[Document passage — start]

Search all medical codes

Particle agglutination; titer, each antibody

CPT4 code

Name of the Procedure:

Particle Agglutination; Titer, Each Antibody


Particle agglutination titer testing is a laboratory procedure used to measure the concentration of specific antibodies in a patient's blood. The test involves mixing a sample of the patient's blood with particles coated with antigens. If antibodies are present, they will bind to the antigens and cause the particles to clump, which can then be measured to determine antibody levels.


Particle agglutination is used to diagnose and monitor various infections, autoimmune diseases, and other medical conditions involving the immune system. The primary goal is to detect the presence and quantity of specific antibodies to help understand a patient’s immune response and guide treatment decisions.


  • Symptoms of ongoing infections (e.g., fever, fatigue, swelling)
  • Signs of autoimmune disorders (e.g., rash, joint pain)
  • Monitoring the effectiveness of treatments for infections or immune-related diseases
  • Evaluating immune system function in immunocompromised patients


  • No special preparations such as fasting are typically required.

[Document passage — finish]
[Supplied information — start]

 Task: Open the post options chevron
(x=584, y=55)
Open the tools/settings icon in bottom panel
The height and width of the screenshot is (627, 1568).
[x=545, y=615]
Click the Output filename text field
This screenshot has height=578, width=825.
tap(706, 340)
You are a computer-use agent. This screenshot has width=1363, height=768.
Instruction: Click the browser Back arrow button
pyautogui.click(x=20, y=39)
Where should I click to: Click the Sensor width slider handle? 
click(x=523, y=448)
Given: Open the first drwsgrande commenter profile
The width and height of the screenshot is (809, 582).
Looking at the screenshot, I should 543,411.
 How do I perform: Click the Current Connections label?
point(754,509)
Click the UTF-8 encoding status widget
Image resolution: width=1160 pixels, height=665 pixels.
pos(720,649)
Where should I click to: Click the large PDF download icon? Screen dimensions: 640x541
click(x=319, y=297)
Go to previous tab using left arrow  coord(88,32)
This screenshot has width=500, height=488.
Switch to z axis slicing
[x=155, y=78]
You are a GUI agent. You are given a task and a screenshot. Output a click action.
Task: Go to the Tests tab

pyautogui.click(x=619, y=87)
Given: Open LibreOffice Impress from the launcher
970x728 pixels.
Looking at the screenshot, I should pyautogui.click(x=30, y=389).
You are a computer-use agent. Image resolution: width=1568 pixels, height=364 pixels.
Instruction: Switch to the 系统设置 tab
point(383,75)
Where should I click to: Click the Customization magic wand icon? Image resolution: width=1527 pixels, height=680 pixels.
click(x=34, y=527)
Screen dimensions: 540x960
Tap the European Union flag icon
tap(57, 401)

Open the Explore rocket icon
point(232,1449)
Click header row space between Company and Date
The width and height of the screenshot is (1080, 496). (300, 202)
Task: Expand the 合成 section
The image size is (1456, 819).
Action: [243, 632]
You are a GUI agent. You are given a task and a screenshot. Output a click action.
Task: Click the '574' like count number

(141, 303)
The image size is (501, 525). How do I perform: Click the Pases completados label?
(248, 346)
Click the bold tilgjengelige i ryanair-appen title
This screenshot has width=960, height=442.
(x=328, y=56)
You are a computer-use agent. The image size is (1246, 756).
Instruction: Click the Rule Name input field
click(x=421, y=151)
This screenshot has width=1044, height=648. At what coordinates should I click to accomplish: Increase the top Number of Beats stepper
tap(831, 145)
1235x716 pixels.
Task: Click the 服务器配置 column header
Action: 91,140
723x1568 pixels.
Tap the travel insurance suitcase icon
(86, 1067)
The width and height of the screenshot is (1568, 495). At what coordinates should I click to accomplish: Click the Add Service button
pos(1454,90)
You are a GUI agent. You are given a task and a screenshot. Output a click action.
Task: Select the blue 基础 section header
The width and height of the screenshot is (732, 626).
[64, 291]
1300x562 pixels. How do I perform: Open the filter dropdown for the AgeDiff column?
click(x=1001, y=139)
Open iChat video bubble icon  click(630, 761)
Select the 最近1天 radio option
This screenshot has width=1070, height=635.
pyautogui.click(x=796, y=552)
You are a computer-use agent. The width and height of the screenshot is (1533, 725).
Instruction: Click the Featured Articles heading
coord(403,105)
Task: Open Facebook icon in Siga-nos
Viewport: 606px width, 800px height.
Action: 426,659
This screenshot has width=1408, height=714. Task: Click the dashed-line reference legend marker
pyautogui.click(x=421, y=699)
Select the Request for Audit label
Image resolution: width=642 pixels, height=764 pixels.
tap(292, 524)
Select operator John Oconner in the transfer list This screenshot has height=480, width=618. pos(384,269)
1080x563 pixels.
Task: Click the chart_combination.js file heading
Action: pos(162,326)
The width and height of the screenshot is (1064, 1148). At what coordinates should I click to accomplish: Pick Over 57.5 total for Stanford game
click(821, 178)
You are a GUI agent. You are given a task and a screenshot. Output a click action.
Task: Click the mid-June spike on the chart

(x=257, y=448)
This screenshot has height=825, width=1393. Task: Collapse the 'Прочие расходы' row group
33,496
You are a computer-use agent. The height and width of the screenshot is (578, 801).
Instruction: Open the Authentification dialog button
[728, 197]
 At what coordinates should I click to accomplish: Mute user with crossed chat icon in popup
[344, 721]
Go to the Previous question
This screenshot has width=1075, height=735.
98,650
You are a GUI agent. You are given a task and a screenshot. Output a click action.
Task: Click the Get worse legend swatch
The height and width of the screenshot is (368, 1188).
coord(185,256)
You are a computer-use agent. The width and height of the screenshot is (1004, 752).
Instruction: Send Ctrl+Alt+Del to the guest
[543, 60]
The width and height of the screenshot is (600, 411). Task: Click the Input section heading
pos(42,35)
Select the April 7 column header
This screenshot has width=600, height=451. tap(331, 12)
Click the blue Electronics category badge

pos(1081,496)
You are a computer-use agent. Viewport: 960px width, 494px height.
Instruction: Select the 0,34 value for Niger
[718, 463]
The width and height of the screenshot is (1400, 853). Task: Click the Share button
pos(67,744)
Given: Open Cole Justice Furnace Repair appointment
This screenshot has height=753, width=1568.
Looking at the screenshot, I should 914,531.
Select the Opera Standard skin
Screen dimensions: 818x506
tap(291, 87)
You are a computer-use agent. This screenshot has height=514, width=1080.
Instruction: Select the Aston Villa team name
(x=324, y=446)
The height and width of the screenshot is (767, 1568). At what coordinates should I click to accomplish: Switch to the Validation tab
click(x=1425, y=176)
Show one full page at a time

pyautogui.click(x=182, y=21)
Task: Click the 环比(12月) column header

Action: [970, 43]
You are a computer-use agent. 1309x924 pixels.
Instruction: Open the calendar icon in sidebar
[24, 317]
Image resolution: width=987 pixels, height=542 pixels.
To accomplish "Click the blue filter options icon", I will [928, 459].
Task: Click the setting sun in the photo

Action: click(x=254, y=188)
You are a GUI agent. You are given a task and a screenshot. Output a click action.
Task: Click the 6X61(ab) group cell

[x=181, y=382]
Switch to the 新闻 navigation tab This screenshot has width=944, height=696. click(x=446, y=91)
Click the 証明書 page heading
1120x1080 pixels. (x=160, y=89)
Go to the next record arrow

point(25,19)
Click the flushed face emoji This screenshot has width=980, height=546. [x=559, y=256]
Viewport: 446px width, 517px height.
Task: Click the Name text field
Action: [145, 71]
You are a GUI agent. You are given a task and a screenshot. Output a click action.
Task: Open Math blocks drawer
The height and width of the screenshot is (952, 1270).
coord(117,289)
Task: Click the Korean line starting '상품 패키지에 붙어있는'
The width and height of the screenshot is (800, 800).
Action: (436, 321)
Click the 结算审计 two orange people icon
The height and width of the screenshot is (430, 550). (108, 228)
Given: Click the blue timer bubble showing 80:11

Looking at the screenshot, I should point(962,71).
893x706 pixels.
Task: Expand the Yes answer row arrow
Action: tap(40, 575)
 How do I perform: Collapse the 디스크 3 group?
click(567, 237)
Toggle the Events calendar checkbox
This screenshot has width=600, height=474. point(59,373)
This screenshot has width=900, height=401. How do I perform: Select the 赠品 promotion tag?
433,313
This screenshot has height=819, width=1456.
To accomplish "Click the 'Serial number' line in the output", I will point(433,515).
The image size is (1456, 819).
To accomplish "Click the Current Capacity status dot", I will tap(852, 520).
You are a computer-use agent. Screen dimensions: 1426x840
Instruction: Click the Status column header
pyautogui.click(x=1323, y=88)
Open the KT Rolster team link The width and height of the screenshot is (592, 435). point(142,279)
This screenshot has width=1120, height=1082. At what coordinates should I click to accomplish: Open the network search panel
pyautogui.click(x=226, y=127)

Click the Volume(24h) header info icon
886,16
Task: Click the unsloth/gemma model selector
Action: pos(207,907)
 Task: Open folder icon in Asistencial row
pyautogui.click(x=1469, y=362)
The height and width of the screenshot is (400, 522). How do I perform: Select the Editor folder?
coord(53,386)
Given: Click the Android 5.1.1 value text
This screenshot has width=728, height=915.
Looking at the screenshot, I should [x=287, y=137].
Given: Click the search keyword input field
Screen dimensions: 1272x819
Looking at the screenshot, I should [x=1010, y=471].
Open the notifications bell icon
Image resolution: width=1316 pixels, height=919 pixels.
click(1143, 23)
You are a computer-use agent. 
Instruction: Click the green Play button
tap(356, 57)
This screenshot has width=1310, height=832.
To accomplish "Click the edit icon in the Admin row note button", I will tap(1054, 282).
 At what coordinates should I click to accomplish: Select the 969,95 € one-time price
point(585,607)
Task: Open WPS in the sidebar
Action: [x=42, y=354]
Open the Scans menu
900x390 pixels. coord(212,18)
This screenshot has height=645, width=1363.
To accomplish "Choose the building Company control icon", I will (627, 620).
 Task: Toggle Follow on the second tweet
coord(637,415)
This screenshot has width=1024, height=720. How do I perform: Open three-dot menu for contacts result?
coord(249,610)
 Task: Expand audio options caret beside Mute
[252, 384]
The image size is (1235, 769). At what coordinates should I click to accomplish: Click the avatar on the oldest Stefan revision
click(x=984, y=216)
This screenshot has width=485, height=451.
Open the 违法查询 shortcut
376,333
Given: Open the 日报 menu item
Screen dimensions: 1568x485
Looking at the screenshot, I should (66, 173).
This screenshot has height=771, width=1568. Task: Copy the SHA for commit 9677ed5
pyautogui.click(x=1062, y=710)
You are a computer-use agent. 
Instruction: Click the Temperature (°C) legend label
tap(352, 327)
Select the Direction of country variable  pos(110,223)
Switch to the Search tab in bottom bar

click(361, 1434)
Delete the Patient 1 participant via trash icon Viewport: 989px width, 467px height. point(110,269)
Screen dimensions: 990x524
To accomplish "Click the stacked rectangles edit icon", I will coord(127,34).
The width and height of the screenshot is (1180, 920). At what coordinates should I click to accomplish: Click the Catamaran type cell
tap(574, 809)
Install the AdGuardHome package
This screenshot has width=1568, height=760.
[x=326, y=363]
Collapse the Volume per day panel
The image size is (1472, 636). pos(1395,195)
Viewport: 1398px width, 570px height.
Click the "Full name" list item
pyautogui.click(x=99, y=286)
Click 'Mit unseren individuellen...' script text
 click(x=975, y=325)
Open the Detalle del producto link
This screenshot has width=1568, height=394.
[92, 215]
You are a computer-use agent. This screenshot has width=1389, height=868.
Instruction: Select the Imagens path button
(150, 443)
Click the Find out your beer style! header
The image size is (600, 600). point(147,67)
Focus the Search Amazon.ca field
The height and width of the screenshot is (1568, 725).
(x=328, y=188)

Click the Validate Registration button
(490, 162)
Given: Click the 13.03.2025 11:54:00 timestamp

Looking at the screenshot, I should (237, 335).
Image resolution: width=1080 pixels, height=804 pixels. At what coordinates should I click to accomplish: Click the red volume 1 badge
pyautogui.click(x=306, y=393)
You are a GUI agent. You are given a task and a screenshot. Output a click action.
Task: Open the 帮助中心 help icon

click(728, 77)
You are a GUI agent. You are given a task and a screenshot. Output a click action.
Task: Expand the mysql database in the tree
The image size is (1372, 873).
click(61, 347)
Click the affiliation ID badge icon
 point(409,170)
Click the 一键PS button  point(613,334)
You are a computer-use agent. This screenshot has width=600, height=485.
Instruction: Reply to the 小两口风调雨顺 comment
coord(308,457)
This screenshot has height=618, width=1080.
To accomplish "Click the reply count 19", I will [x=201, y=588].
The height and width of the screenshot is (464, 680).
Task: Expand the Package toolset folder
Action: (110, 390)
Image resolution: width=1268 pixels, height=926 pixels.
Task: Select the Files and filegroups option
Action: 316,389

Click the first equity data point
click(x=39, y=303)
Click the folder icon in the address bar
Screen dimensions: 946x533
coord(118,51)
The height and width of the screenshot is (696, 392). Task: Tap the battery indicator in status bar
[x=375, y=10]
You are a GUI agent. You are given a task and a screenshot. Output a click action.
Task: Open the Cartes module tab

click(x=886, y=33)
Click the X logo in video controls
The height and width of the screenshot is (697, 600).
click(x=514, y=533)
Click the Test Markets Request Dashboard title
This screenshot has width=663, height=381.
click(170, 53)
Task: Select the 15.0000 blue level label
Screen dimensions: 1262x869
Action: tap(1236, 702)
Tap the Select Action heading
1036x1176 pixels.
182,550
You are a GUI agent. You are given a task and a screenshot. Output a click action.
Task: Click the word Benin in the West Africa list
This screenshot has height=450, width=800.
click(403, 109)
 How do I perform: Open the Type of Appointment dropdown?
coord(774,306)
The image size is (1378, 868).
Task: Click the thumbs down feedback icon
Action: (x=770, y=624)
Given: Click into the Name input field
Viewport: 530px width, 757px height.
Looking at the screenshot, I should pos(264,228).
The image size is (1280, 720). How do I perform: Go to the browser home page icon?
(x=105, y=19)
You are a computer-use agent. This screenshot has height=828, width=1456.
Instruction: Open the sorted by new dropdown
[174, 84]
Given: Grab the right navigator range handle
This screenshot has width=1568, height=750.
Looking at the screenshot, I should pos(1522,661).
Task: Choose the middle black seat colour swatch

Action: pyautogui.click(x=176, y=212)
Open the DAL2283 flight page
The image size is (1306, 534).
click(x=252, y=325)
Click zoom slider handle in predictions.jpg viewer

[Supplied information — finish]

◆ Problem statement:
From the particle agglutination page, list each symptom or sign that appears as an example inside parentheses. The data entries have nothing to do with this.

◆ Answer for the task:
Fever, fatigue, swelling, rash, joint pain